Osezua: Bad Corporate Governance Plunged Oil Industry Investments to $6bn

Peter Uzoho

An oil and gas professional and Chairman of Cordros Capital Limited, a financial services group, Mr. Charles Osezua has attributed investment decline in the upstream petroleum sector from $22.2 billion in 2014 to $6 billion in 2021 to partly the failure by indigenous companies to adhere to corporate governance principles.

He said this was noticed when the international oil companies (IOCs) began their divestments and Nigerian companies who started taking over their assets could not make the needed capital investments because of their failure to keep to corporate governance rules.

Osezua, who doubles as the Chairman of Aret Adams Foundation, made the assertion during his remarks at the Foundation’s 21st Lecture Series held in Lagos, with the theme: “Reinvigorating Investments in the Nigeria Oil and Gas Sector”.

He lamented that over the last 15 years, there had been steady decline in Nigeria’s ability to attract and retain foreign direct investment (FDI) to the oil and gas sector.
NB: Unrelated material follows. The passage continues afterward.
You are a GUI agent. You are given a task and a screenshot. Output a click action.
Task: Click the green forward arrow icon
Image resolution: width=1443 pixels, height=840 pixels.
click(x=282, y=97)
According to him, “From a high of $22.2 billion in 2014, to $6 billion in 2021, and it is still declining”.

Osezua pointed out that also troubling was the steady withdrawals and divestments of many IOCs, arguing that while divestments have created opportunities to deepen indigenous participation in the upstream sector, growth however constrained without capital.

“While it is not known for certain, the reason for this decline, indications are that it may not be unrelated to corporate governance and failures to adhere to the principles and values which guided business in the Aret Adams days,” the oil industry guru stated.
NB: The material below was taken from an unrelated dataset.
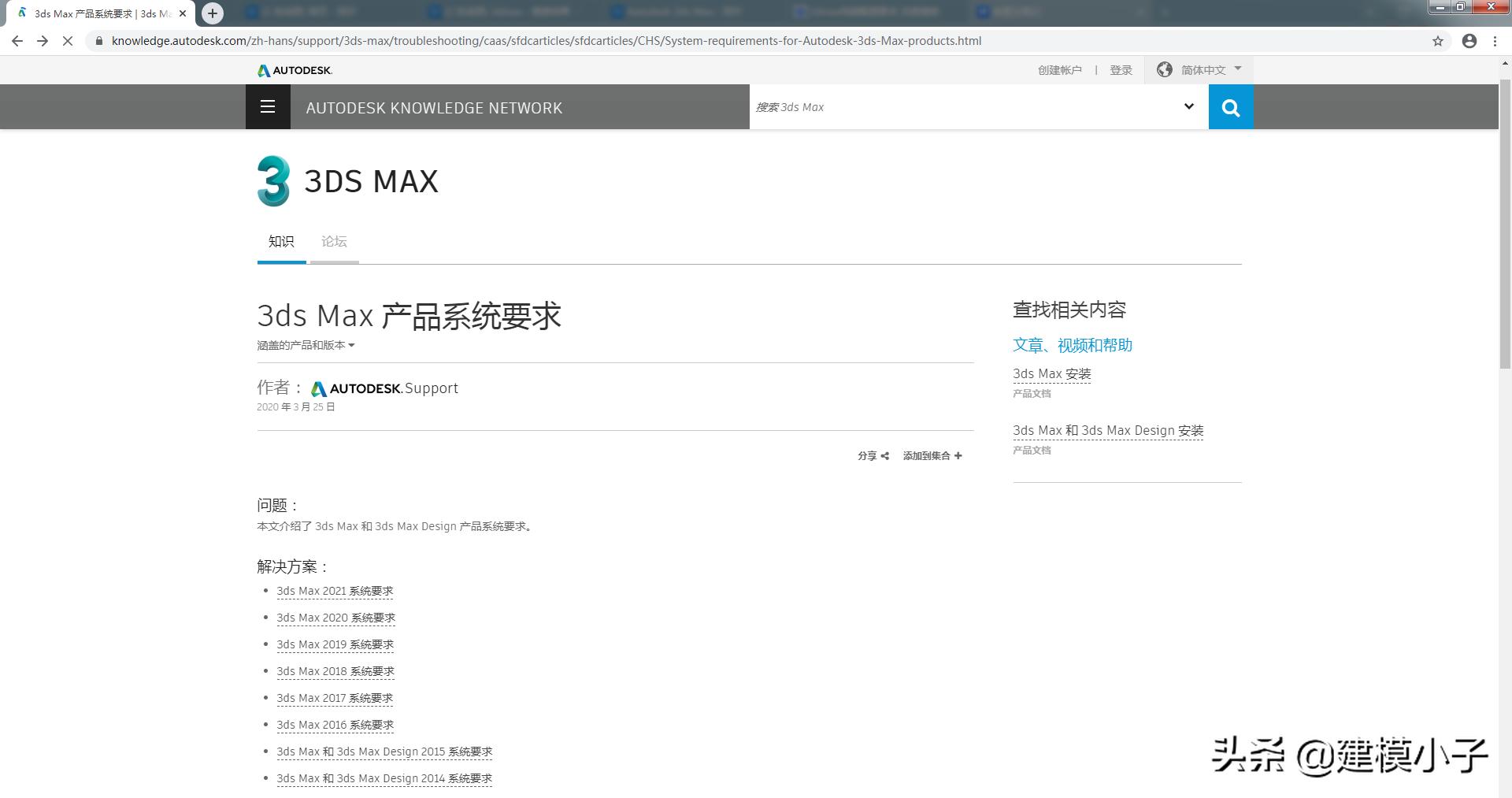Click the user account avatar icon
Screen dimensions: 1512x798
[x=1469, y=41]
He noted that over the last 20 years since the death of Chief Adams, the Foundation had organised the  Lecture Series, in an effort to propagate a culture of excellence and advance the values and principles which defined the late earth scientist, whom he said distinguished himself in his work.

Osezua recalled that in his early days in the Nigerian National Petroleum Corporation (NNPC), the late Adams led efforts to exploit and open the frontier basins of Nigeria and recorded great successes, with six major discoveries offshore.

The Cordros Capital chairman described Adams as a professional, pragmatist and a man of integrity, unambiguous in his speech, which made it easy for his peers and colleagues to believe in his words and trust him.

“Hence, when crude oil price collapsed below $13 per barrel, in the mid 1980s, Aret renovated the joint operating agreements with the International Oil Companies (IOCs) to keep the rigs in Nigeria working on the back of Memorandum of Understanding (MOU), with great success. Thus, while most of the global oil producing countries were shut down, Nigeria was running,” Osezua recounted.